JAKARTA, KOMPAS.com - Direktur Eksekutif Migrant CARE Wahyu Susilo meminta pemerintah memastikan status hukum 13 Tenaga Kerja Indonesia (TKI) yang terancam hukuman mati di Arab Saudi.
Hal itu dilakukan agar pemerintah dapat memberikan upaya advokasi maupun diplomasi untuk memberikan perlindungan terhadap para pekerja migran tersebut.
"Pemerintah harus memastikan akurasi data dan status hukumnya, apakah masih bisa dilakukan advokasi litigasi, diplomasi politik, pengampunan raja atau permintaaan maaf keluarga," ujar Wahyu kepada Kompas.com, Rabu (7/11/2018).
Baca juga: Perjanjian RI-Saudi soal Perlindungan TKI Dinilai Mendesak
Selain itu, menurut Wahyu, pemerintah seharusnya menghapus kebijakan hukuman mati agar upaya diplomasi untuk membebaskan 13 TKI tersebut memiliki daya desak secara politik.
Ia menilai penerapan kebijakan hukuman mati di dalam negeri justru membuat upaya advokasi pemerintah terhadap para tenaga kerja Indonesia (TKI) di luar negeri menjadi tidak efektif.
Wahyu memandang upaya diplomasi pemerintah selama ini tidak memiliki daya desak. Sebab, Indonesia dinilai menerapkan standar ganda terkait hukuman mati.

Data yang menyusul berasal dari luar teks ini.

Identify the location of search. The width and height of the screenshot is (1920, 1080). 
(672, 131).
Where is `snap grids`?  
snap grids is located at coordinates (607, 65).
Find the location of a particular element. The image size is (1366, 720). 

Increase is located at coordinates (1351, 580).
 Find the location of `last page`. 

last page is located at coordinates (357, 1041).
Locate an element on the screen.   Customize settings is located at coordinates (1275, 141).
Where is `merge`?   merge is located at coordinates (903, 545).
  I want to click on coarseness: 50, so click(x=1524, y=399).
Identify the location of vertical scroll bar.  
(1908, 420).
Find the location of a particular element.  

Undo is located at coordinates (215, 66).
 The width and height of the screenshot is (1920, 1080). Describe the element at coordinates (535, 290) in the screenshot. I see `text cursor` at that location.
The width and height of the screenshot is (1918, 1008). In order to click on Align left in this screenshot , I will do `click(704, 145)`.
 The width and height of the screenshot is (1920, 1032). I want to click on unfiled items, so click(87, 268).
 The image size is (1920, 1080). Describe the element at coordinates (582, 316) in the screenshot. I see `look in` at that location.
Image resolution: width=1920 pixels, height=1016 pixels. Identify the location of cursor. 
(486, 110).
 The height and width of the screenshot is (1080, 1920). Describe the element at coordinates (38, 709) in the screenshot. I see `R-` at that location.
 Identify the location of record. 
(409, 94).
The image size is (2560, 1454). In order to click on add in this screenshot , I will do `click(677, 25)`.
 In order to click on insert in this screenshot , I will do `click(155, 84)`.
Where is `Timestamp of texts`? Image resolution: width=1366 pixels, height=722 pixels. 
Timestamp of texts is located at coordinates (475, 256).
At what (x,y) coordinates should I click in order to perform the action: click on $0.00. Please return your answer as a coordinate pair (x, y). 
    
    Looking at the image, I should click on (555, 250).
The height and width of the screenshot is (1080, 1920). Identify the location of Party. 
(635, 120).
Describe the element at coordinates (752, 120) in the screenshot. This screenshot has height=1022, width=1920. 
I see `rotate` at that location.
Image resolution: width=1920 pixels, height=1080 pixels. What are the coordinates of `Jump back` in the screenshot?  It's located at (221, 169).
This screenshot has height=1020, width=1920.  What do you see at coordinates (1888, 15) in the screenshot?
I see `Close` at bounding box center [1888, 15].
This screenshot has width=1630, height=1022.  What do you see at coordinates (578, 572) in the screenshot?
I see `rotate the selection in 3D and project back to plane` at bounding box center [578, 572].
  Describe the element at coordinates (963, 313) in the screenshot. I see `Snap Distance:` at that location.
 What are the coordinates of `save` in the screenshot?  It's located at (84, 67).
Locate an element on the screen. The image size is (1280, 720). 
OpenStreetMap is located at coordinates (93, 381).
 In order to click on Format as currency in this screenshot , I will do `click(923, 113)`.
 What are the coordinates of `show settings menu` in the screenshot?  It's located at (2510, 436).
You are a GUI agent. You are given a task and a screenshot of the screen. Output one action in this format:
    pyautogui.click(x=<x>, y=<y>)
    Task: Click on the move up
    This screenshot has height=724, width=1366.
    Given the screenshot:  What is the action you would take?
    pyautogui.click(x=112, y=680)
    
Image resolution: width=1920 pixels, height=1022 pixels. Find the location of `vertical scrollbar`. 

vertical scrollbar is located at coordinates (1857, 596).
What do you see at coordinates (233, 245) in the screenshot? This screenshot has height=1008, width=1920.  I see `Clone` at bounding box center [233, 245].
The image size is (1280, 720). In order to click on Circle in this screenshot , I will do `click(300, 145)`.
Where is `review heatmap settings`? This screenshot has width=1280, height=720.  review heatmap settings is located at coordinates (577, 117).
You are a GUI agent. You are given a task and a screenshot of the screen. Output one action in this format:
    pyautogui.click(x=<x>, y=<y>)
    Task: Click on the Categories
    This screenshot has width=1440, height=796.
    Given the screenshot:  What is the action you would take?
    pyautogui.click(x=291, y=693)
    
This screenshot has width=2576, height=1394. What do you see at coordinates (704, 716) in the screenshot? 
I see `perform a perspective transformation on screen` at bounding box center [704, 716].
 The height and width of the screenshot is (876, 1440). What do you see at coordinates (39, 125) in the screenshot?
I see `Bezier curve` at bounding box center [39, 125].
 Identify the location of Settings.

Di satu sisi Indonesia berupaya untuk membebaskan warga negaranya dari hukuman mati di negara lain.
Baca juga: Anggota Komisi IX: Jangan Kirim TKI Tanpa Ada Kejelasan dari Arab Saudi
Namun di sisi lain masih menerapkan hukuman mati sebagai salah satu hukum positifnya.
"Ini harus diakhiri agar memiliki daya desak politik dan legitimasi moral atau etis," kata Wahyu.
Berdasarkan data Kementerian Luar Negeri, sebanyak 13 warga negara Indonesia (WNI) terancam hukuman mati di Arab Saudi. Dari jumlah itu, seorang di antaranya sudah mendapat putusan berkekuatan hukum tetap atau inkracht.
Dalam rentang 2011-2018 tercatat 103 WNI dijatuhi hukuman mati di Arab Saudi. Sebanyak 85 orang berhasil dibebaskan dari ancaman hukuman mati sementara lima orang lainnya telah dieksekusi sehingga tersisa 13 WNI yang masih diupayakan pembelaan hukumnya.